**What to do**:
Please reproduce the entries from the line containing "You are a computer-use" through the line containing "(x=66, y=250)", offsetting each coordinate in the answers by adding 108 to it.

**Records for this task**:

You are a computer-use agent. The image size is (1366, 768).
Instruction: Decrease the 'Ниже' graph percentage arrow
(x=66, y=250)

==

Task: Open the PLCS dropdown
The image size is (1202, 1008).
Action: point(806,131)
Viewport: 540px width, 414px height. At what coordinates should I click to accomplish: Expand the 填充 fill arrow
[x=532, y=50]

**Solution**:
You are a computer-use agent. The image size is (1366, 768).
Instruction: Decrease the 'Ниже' graph percentage arrow
(x=174, y=358)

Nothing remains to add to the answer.